--- WRITTEN EXERCISE ---
Could you echo the lines of the listing, starting at the line that contains "You are a GUI" and ending at the end of the listing, with both ends included and the pictures left out?
#### DATA LISTING ####
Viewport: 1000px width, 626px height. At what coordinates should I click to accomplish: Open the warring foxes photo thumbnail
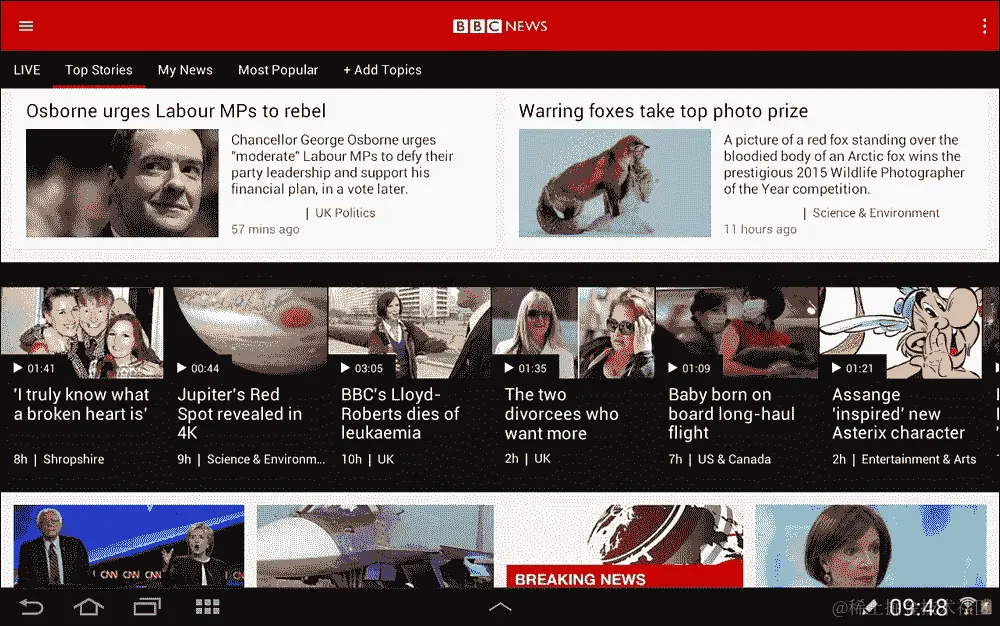[615, 184]
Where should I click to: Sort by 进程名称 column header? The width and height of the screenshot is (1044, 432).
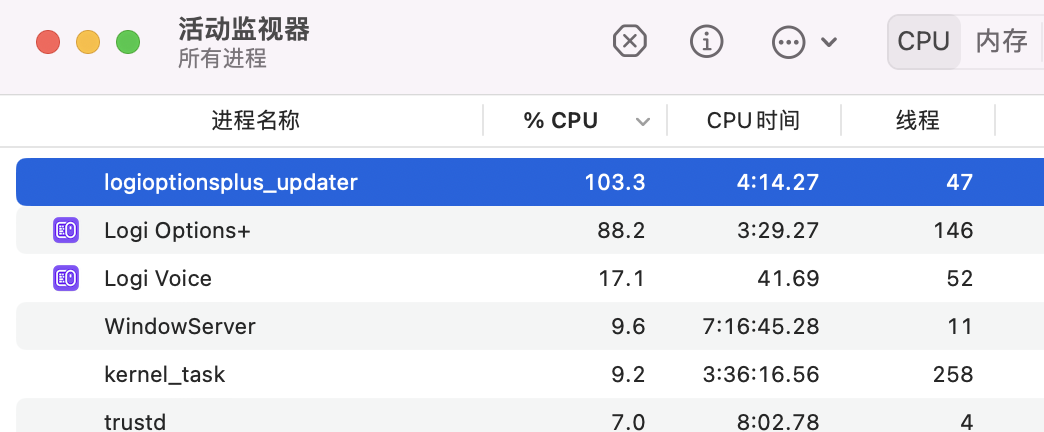pos(255,121)
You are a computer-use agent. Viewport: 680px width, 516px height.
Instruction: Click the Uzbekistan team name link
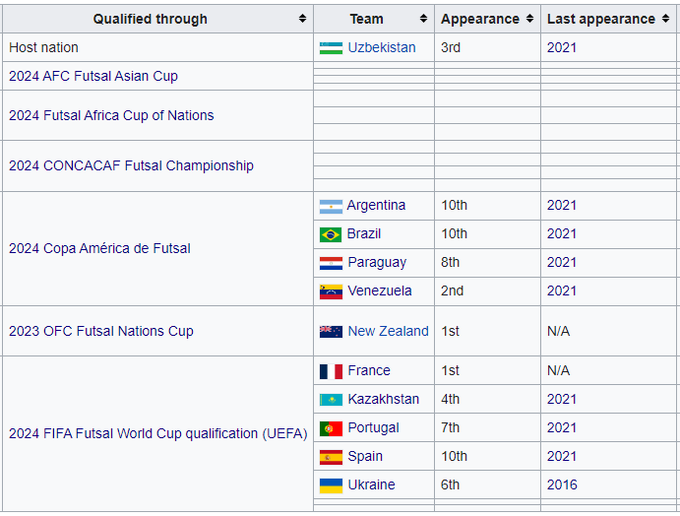point(382,48)
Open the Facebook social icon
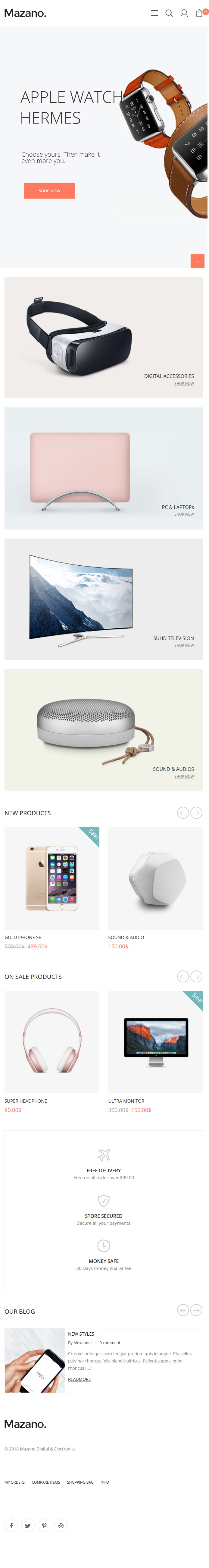209x1568 pixels. (11, 1525)

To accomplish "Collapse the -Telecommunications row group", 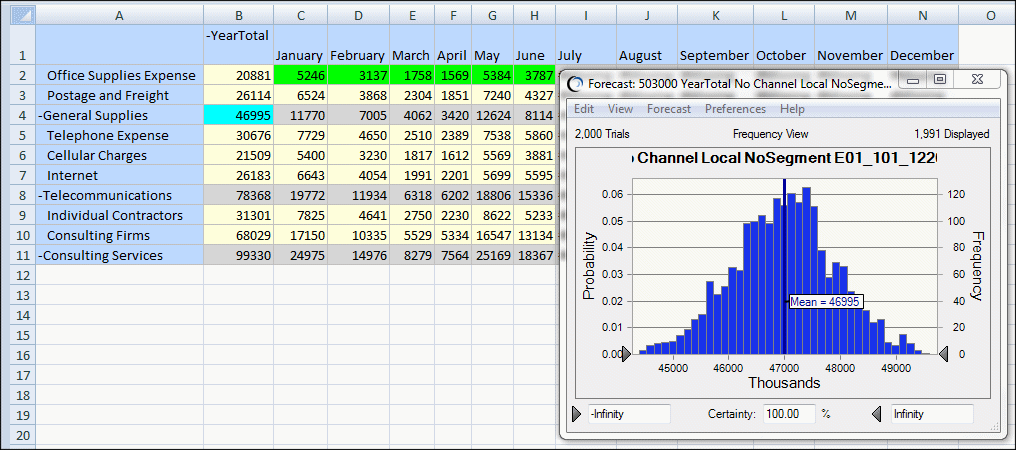I will (41, 195).
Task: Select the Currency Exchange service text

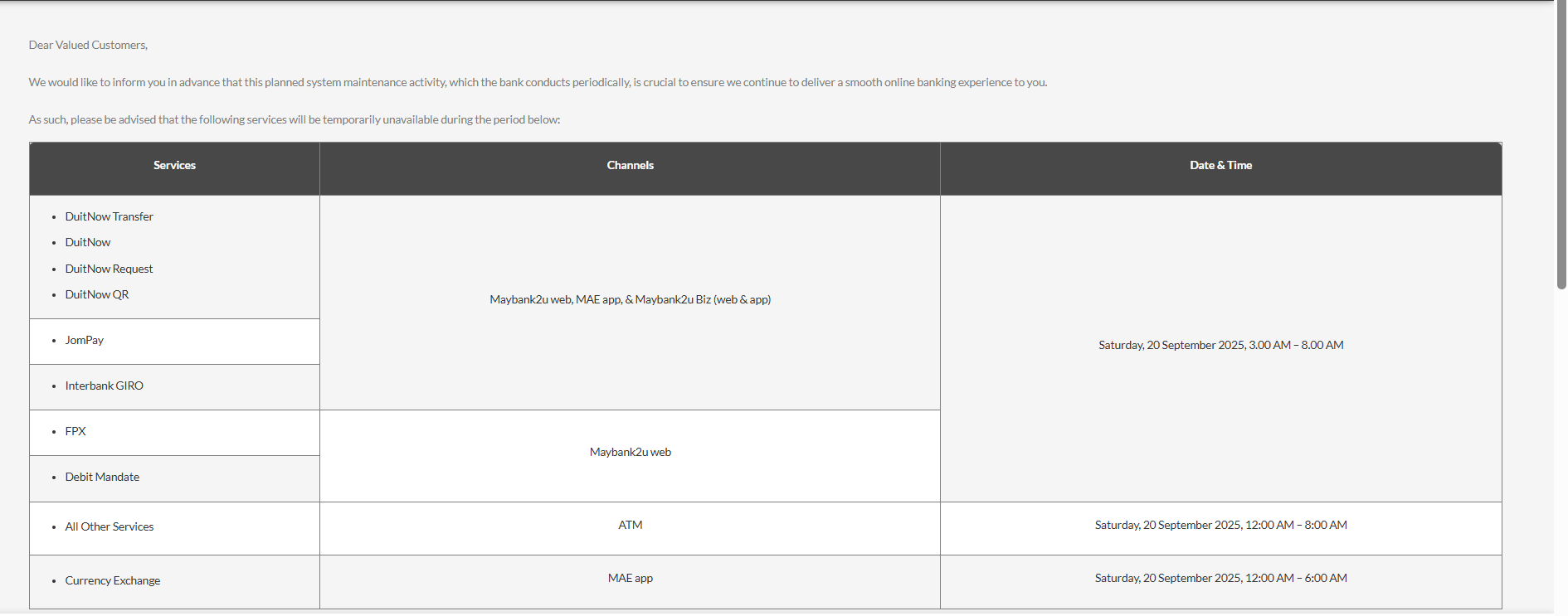Action: pos(112,580)
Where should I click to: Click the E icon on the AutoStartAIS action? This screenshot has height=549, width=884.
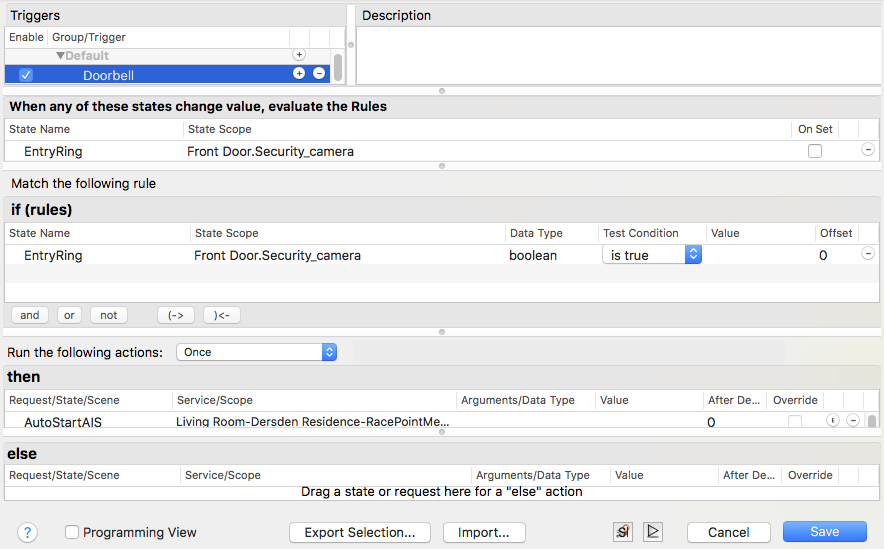coord(832,421)
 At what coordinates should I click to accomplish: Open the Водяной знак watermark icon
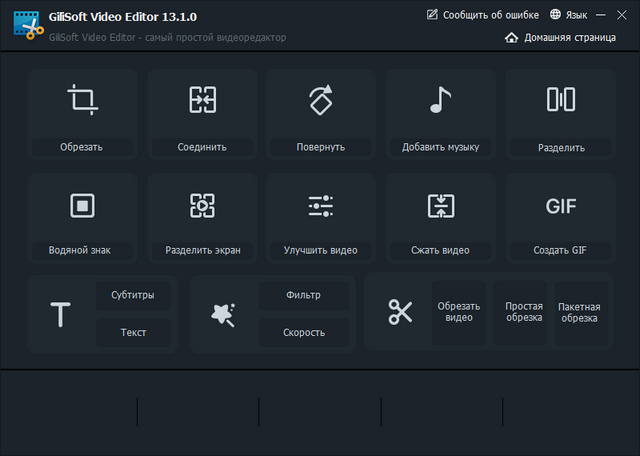pos(81,205)
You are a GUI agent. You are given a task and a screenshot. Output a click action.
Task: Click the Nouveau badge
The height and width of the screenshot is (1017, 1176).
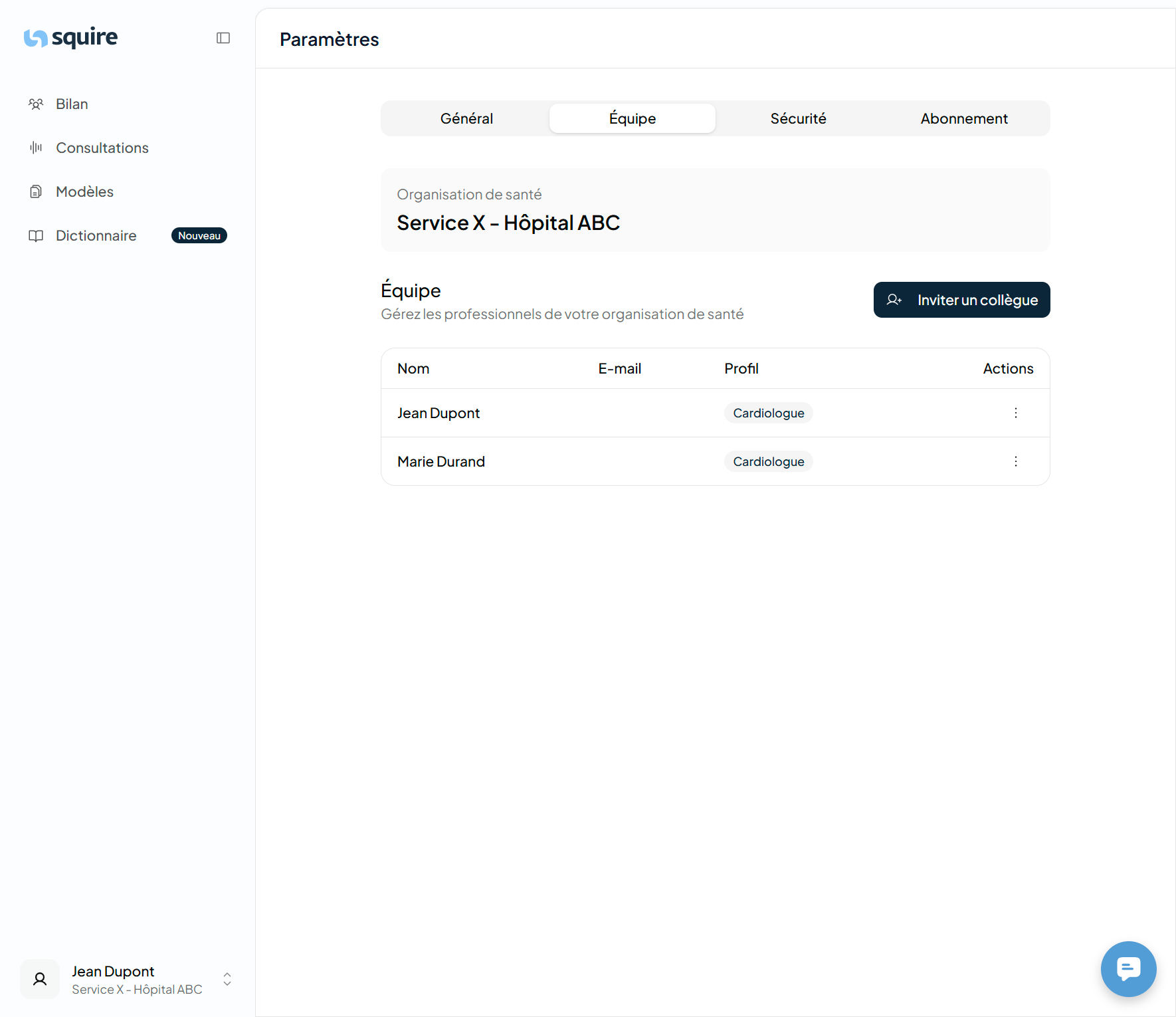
####
--- EXERCISE OUTPUT ---
You are a GUI agent. You are given a task and a screenshot. Output a click action.
Task: Click the Nouveau badge
The height and width of the screenshot is (1017, 1176).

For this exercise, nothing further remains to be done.